To do:
Locate the string "logo" in the listing below. Copy every line where it is found.

----

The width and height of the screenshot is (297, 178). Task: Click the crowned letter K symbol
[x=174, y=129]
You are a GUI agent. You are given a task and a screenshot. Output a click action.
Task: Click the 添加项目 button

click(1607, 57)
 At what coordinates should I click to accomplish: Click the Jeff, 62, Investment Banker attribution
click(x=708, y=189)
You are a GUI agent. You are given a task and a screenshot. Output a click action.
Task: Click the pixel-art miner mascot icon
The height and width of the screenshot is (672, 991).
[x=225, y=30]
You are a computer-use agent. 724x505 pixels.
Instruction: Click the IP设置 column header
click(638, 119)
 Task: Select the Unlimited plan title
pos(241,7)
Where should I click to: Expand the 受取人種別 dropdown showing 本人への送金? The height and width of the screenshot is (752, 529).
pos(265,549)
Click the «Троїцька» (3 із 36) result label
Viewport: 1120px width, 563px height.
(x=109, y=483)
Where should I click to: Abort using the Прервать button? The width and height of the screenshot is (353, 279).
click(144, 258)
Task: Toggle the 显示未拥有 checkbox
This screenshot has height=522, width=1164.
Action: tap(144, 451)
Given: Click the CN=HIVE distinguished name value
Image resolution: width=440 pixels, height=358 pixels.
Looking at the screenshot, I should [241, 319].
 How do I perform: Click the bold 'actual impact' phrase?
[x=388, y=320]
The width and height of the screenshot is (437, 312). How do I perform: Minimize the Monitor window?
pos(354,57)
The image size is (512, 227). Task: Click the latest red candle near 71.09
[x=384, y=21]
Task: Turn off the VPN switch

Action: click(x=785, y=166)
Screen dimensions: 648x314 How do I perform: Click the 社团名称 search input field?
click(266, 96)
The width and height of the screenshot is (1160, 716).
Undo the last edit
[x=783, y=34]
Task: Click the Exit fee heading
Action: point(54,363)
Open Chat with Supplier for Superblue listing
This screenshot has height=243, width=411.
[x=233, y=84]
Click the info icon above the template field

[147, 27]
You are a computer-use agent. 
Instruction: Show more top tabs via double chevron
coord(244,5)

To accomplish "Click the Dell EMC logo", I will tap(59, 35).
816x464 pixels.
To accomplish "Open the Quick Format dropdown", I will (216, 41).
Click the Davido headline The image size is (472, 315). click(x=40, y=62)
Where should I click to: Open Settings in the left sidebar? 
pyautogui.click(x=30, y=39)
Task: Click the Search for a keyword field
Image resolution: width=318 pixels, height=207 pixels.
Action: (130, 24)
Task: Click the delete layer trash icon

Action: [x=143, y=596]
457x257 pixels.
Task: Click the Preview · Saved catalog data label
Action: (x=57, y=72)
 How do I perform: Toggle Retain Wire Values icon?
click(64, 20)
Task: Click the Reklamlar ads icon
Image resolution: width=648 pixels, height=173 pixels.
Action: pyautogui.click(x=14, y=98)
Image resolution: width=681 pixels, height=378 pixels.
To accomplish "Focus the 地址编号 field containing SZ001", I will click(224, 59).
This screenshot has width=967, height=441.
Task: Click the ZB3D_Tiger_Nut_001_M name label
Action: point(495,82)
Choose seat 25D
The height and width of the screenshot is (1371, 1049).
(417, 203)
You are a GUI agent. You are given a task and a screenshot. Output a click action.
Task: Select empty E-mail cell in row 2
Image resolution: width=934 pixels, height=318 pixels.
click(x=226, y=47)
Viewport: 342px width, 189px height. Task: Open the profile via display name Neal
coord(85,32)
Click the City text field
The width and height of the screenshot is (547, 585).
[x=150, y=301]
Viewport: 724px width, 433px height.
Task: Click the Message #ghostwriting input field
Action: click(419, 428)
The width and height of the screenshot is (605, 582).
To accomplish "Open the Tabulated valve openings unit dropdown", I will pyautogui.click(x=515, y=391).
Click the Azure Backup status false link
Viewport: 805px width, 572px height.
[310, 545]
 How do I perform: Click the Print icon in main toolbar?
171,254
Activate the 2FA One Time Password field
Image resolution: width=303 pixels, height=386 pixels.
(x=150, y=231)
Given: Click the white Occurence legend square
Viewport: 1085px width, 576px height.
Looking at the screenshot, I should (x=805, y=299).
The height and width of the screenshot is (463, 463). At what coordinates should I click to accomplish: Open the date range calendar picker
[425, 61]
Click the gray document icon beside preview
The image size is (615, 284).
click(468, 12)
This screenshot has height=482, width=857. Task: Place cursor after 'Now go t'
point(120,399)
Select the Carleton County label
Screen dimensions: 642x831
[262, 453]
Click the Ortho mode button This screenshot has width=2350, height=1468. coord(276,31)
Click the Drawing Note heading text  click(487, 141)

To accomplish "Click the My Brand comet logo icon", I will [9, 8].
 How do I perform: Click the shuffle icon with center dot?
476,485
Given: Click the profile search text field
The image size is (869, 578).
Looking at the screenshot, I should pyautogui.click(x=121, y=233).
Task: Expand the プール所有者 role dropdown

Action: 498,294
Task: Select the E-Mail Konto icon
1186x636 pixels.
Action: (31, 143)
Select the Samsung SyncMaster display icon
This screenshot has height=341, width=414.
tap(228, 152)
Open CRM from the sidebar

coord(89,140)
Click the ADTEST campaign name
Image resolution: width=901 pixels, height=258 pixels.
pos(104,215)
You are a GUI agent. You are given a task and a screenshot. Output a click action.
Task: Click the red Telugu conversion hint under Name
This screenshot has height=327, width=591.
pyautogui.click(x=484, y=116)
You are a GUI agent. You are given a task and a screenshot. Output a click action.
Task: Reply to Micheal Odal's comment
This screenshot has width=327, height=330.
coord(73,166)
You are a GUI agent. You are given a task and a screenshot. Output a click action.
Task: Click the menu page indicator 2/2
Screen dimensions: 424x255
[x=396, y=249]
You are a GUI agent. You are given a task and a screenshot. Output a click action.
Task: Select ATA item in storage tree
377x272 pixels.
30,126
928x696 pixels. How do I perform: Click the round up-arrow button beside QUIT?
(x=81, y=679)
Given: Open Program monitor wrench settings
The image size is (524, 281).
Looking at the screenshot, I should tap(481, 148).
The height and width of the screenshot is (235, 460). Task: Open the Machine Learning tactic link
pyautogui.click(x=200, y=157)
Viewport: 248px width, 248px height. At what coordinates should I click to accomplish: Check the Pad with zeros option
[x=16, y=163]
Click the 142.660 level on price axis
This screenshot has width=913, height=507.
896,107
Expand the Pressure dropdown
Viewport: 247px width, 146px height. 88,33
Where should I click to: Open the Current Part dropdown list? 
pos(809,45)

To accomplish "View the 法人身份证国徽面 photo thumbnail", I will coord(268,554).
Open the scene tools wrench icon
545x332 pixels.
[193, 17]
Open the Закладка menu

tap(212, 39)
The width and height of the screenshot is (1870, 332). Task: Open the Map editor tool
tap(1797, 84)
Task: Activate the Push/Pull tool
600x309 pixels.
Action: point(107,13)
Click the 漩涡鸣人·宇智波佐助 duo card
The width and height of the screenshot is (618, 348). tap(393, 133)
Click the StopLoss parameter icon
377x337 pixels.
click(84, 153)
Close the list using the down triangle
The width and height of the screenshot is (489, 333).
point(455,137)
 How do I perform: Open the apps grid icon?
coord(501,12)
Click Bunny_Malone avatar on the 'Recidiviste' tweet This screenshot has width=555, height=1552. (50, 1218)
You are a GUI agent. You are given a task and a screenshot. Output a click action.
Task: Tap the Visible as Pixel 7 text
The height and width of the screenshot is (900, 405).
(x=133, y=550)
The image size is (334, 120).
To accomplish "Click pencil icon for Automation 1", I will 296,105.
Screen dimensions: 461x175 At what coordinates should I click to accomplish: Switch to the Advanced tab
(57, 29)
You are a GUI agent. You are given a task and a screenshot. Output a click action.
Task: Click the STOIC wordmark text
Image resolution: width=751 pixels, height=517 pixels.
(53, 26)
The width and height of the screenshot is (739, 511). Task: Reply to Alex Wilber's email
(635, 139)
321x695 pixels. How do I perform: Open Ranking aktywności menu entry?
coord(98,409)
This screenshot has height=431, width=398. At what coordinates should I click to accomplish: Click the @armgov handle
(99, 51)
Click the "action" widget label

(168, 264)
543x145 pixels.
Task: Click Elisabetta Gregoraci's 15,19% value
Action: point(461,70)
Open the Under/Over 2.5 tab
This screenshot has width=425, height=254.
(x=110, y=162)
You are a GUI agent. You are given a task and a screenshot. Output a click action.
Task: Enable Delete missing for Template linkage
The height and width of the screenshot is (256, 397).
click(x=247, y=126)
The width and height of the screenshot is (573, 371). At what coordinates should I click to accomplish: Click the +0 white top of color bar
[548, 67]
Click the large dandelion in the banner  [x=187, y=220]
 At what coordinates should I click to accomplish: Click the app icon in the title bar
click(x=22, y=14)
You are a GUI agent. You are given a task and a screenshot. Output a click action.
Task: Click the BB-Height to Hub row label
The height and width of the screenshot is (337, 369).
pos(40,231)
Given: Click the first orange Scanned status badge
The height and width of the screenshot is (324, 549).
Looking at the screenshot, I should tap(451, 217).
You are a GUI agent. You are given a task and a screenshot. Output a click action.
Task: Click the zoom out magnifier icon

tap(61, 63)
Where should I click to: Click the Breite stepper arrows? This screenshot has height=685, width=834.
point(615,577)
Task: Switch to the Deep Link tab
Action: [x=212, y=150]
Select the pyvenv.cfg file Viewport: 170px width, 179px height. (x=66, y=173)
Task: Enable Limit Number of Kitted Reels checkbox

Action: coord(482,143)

----

Response area:
To accomplish "Click the Dell EMC logo", I will tap(59, 35).
To accomplish "Click the My Brand comet logo icon", I will [9, 8].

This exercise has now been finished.